Raft, as the Raven flies

time to read 5 min | 890 words

The interesting thing about the etcd / go-raft review wasn’t so much what they did, they did things quite beautifully, but the things that I wanted them to do that they didn’t do. The actual implementation was fascinating, and for the purposes of what is required, more than adequate. I, however, have a very specific goal in mind, and that means that this is really not going to work with the given implementations.

I’ve better explain first. I’m not sure if go-raft was written by the same people as etcd, but they do “smell” very much the same. It just occurred to me that yes, they are actually both on github, so I checked it appears that I was correct. xiangli-cmu, philips, benbjohnson and bcwaldon (among many others) have worked on both projects. The reason this is important is that this reinforce my feeling that go-raft was written mainly to serve the need of etcd. Anyway…

The reason that I think that is that the implementation is very much optimized at the level etcd needs it. What I mean is that there is a lot of work there to support multiple concurrent operations that would be batched to all the nodes in the cluster, then be applied in the in memory model. This work because etcd is a set of key/value pairs that are shared among many nodes, but they are usually very small values, and very small number of keys. I would be surprised if there were hundreds of thousands of keys in a single etcd installation. That just isn’t the type of thing that it is meant to do. And that reflects throughout.

For example, there is an inherit assumption through the codebase, that the data set is small, the each value is small, etc. When sending a snapshot over the wire, there is the assumption that it can all fit in memory and that this is a good thing to do so. Even more to the point, the system where we only push entries to the nodes on heartbeats is great when you are trying to batch multiple changes together, with each change being independent of all the others (usually). However, that really doesn’t work when what you actually need is something like the sort of things that we usually deal with.

I want to emphasize that I’m really evaluating the way etcd & go-raft are built and find them wanting for my own purposes, I think that they are doing quite great for the kind of problem that they are meant to solve.

Let us consider the kind of databases that we have. We usually have to deal with much larger values, typical documents are in the KB range, and are frequently hundreds of KB in size. We also tend to have quite a lot of them. Trying to put them all in memory (the etcd way) would be… suboptimal. Now, one option would be to try and do just that, and have each operation in RavenDB (put/delete documents) as a state machine command in Raft. The problem is that this really gets complicated very quickly, leaving aside the fact that it isn’t a general solution, and we really want to try to get to a general solution.

We don’t want to solve this once for RavenDB, and then for RavenFS, and then for… etc. And the reason that working at that level is tricky is that you need to push everything through the state machine, and everything in this case really does mean everything. That lead to a very different database design and implementation. It is also probably not really necessary. We can drop this a level or two down and instead of dealing at the database level, we can deal with that at the storage layer level.
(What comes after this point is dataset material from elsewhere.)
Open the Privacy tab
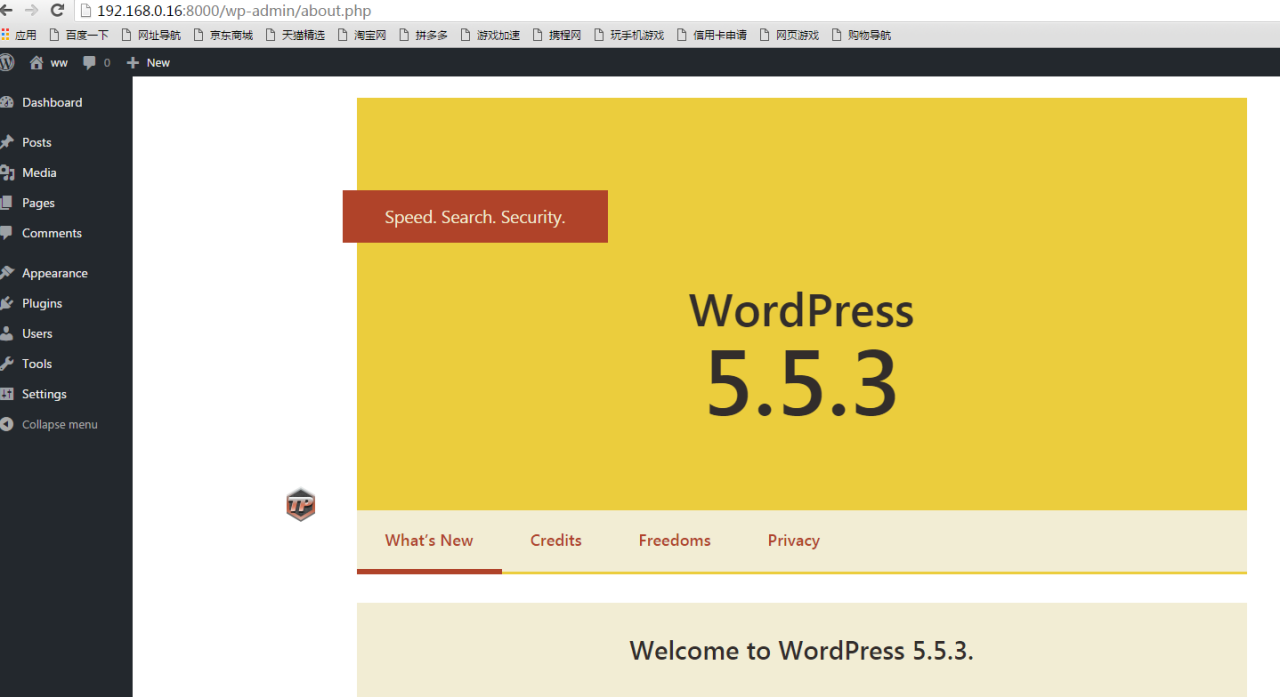pos(793,540)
This is basically just an extension of the log shipping idea. Instead of using Raft for high level commands, just use Raft to create a consensus around the sequence of writes to the journal. That means that all the nodes will have the same journal, and thus have the same data in the storage.
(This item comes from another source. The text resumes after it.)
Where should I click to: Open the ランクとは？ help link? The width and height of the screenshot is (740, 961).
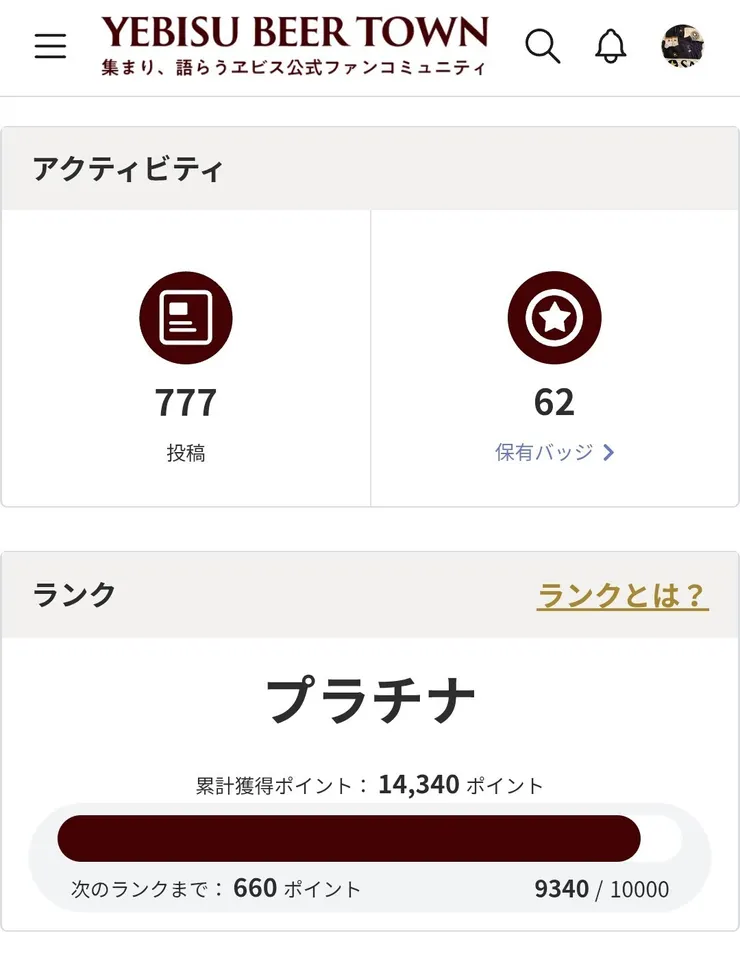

That in turn means that an “entry” can actually be pretty large (mutli MB range, sometimes). And because the journal is purely sequential, we need to issue that command to all the nodes as soon as it is submitted to the Raft state machine.

Now, the reason that the go-raft implementation waits for the heartbeat is that it batches things up nicely, and really speed up the general case. But we don’t need to do that for what we are going to do. Or, to be rather more exact, we have already done just that. That is basically what Voron’s transaction merging is all about. And since we can only handle writes as the leader, and since we will merge concurrent writes anyway, that is going to end up as a very similar behavior under load, and faster without load. At least that is what the initial thinking is saying.

Snapshots, also something quite important for Raft, can be handle very simply by just doing a backup/restore over the network, by streaming all the data.

And the rest is just implementing Raft Smile.